Man’s best friend will now think twice before relieving himself on the streets of L’Escarène (Alpes-Maritimes). In this humid village in high Nice, home to 2,500 people, the municipality has issued a decree establishing DNA registration of canines. So it will soon be possible to know which dog the feces left on the public highway belongs to. An unusual way to go back to the owner of the animal to make him pay a fine for his wickedness.

This is because in L’Escarène dog excrement is a nuisance. “Especially in the summer, tourists point this out to me… As soon as someone has something negative to say, it’s always about fear of dogs. The scents especially! Because it’s not the sewers that stink in the city streets”comments the manager of the Spar supermarket. “Regularly in the morning I have to clean up the faeces in front of the shop myself, it’s absurd”he notes. The latter is one of those who welcome the initiative taken by the town hall. “People don’t understand. No matter how much we talk about it, put up posters, make reports or say there are CCTV cameras, it doesn’t work. It’s great to have animals, but you still have to know how to really take you of them.”he exclaims.

“Information campaigns do not work, we are reduced to resorting to large funds. Because yes, it is truly a plague we are talking about, laments Jean-Claude Vallauri, deputy for urban planning at the town hall of Escarène. And so, even though we’re a small town, we have a big problem identifying owners, which causes neighborly conflicts, sometimes violent, with people accusing each other.”

300 euros fine

The manager of “Coiff’toutous”, a dog groomer in L’Escarène, is more mixed. “I understand the approach, but I feel that it might be a bit much for a small town like ours. And then it costs money!”she explains. And to add: “I find it incriminates dogs when the subject is rather the disturbing rudeness of humans”.

Dog owners in the city (around a hundred) will soon be forced to take a DNA test at the vet. A laboratory will then be responsible for storing all the samples, which will later be compared with the manure found on public roads as part of this new hunt for incivility. Each DNA sample should cost around fifty euros for the city and 300 euros for each owner involved. At this price, they might finally deserve to show some courtesy. “It will cost the municipality between 3,000 and 5,000 euros. But above all, it will save us the 25,000 euros that excrement cleanup costs us on average every year.”declares Jean-Claude Vallauri.

View of the village of L’Escarène in the Alpes-Maritimes.
Personal collection

An initiative that has already proven itself elsewhere

If the initiative is enough to make you smile or may seem disproportionate, it has nevertheless been adopted in several dozen municipalities in Spain and is not new in France.

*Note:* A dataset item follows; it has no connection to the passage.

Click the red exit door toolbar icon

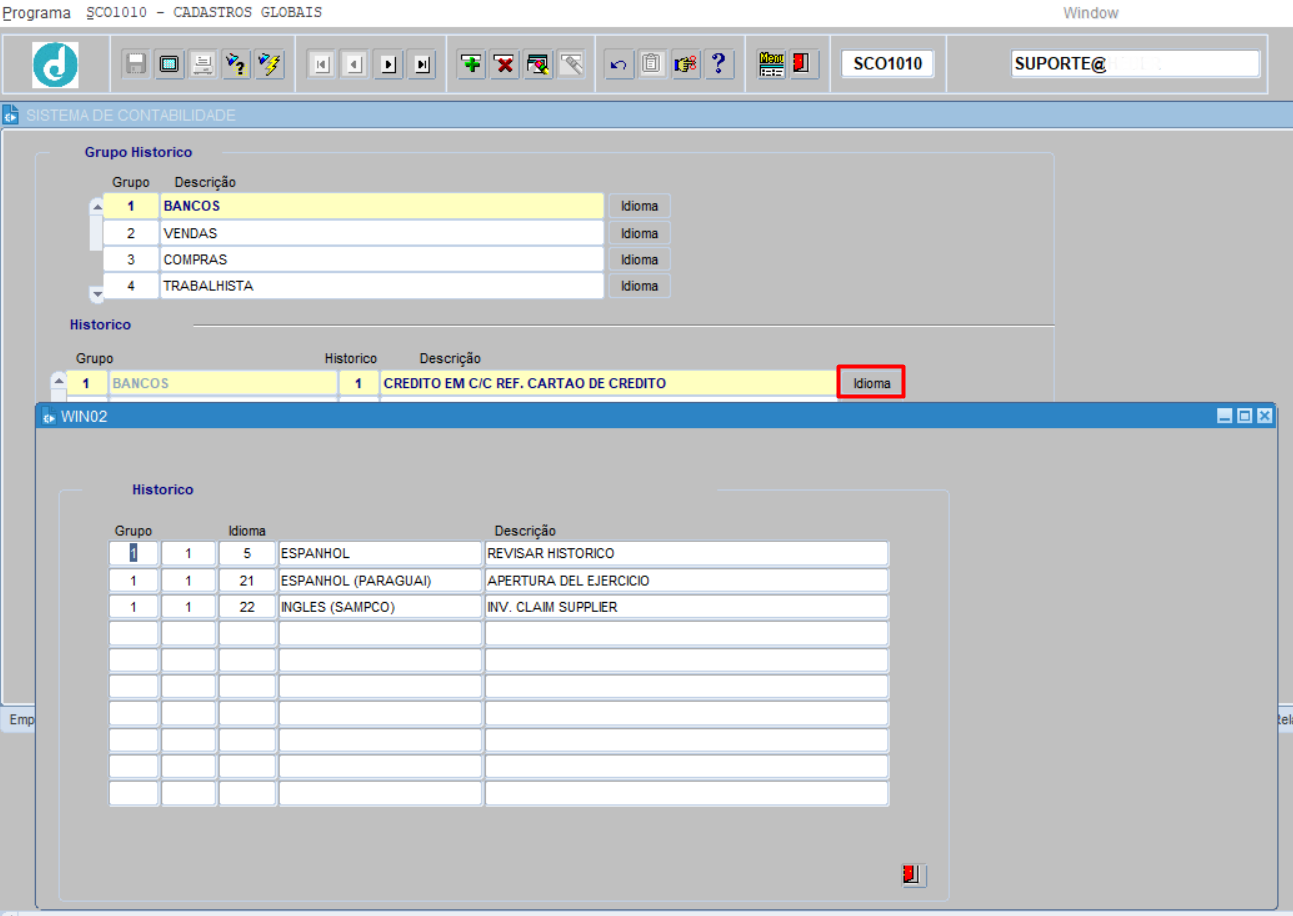[803, 64]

The mayor of Béziers, Robert Ménard, established it in the historic center of his city last year. “We have done lots of prevention and education campaigns, each time we see improvements for three weeks, but then people go back to their bad habits. he told France 3 Occitanie in July 2023.

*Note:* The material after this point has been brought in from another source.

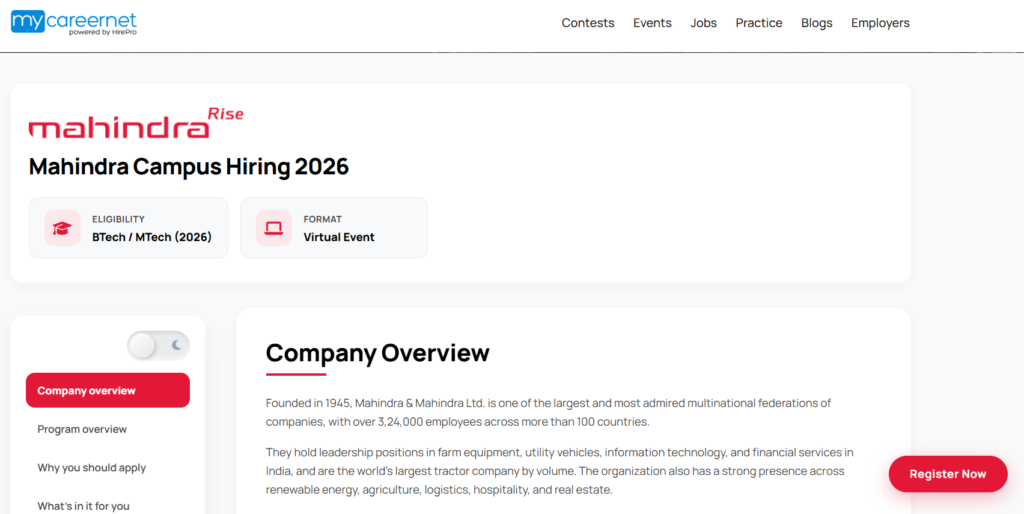Screen dimensions: 1024x514
Task: Open the Practice section
Action: click(759, 23)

In just two months, eighteen dog owners had been fined 35 euros in Béziers for walking around the city center without their “DNA passport”. The dog droppings were then analyzed to find those who had not picked them up. “There is still faeces, we won’t hide it, but we are sometimes less than half, a third of what the services used to collect. This means that this experiment is effective. But it was clear. We have never doubted it,” had again entrusted the councilor, satisfied, on November 20 to the microphone of France’s Bleu Hérault. “At the end of the day, this measure is a bit of an allegory of our society, individualism, contempt for others”concludes Jean-Claude Vallauri a little disillusioned.